The towns named their own magistrates of every kind, rated themselves, and levied their own taxes.[45] In the townships of New England the law of representation was not adopted, but the affairs of the community were discussed, as at Athens, in the market-place, by a general assembly of the citizens.

In studying the laws which were promulgated at this first era of the American republics, it is impossible not to be struck by the remarkable acquaintance with the science of government, and the advanced theory of legislation, which they display. The ideas there formed of the duties of society toward its members, are evidently much loftier and more comprehensive than those of the European legislators at that time: obligations were there imposed which were elsewhere slighted.
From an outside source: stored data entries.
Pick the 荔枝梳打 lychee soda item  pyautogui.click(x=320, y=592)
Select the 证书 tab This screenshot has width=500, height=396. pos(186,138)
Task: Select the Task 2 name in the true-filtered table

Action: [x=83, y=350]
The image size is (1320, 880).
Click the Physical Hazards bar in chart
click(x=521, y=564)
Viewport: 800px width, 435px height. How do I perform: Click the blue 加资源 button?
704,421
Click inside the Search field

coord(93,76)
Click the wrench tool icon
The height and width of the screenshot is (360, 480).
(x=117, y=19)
In the states of New England, from the first, the condition of the poor was provided for;[46] strict measures were taken for the maintenance of roads, and surveyors were appointed to attend to them;[47] registers were established in every parish, in which the results of public deliberations, and the births, deaths, and marriages of the citizens were entered;[48] clerks were directed to keep these registers;[49] officers were charged with the administration of vacant inheritances, and with the arbitration of litigated landmarks; and many others were created whose chief functions were the maintenance of public order in the community.[50] The law enters into a thousand useful provisions for a number of social wants which are at present very inadequately felt in France.

But it is by the attention it pays to public education that the original character of American civilisation is at once placed in the clearest light. "It being," says the law, "one chief project of Satan to keep men from the knowledge of the Scripture by persuading from the use of tongues, to the end that learning may not be buried in the graves of our forefathers, in church and commonwealth, the Lord assisting our endeavors."[51] Here follow clauses establishing schools in every township, and obliging the inhabitants, under pain of heavy fines, to support them. Schools of a superior kind were founded in the same manner in the more populous districts. The municipal authorities were bound to enforce the sending of children to school by their parents; they were empowered to inflict fines upon all who refused compliance; and in cases of continued resistance, society assumed the place of the parent, took possession of the child, and deprived the father of those natural rights which he used to so bad a purpose. The reader will undoubtedly have remarked the preamble of these enactments: in America, religion is the road to knowledge, and the observance of the divine laws leads men to civil freedom.